Exercise goal: Starting at the line that contains "You are a GUI", quote each line exactly through the last line of the entries, both included.

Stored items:
/---
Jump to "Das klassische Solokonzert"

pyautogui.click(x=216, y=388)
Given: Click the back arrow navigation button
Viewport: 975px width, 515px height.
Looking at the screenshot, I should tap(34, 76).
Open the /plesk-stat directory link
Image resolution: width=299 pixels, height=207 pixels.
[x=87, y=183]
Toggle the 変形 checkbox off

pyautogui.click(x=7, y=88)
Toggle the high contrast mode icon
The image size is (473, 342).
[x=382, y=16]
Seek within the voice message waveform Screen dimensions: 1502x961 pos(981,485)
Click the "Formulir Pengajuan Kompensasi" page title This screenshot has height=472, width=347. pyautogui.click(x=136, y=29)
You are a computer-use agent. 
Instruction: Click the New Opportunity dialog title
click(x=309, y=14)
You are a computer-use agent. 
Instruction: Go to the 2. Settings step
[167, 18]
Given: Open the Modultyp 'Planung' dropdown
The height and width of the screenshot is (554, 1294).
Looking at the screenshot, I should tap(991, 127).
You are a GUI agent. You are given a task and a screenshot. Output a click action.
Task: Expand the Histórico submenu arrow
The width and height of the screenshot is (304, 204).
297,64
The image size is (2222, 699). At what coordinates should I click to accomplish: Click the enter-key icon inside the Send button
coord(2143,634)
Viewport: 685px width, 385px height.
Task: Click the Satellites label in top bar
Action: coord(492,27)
\---
Answer to this exercise:
You are a GUI agent. You are given a task and a screenshot. Output a click action.
Task: Expand the Histórico submenu arrow
The width and height of the screenshot is (304, 204).
297,64
The image size is (2222, 699). At what coordinates should I click to accomplish: Click the enter-key icon inside the Send button
coord(2143,634)
Viewport: 685px width, 385px height.
Task: Click the Satellites label in top bar
Action: coord(492,27)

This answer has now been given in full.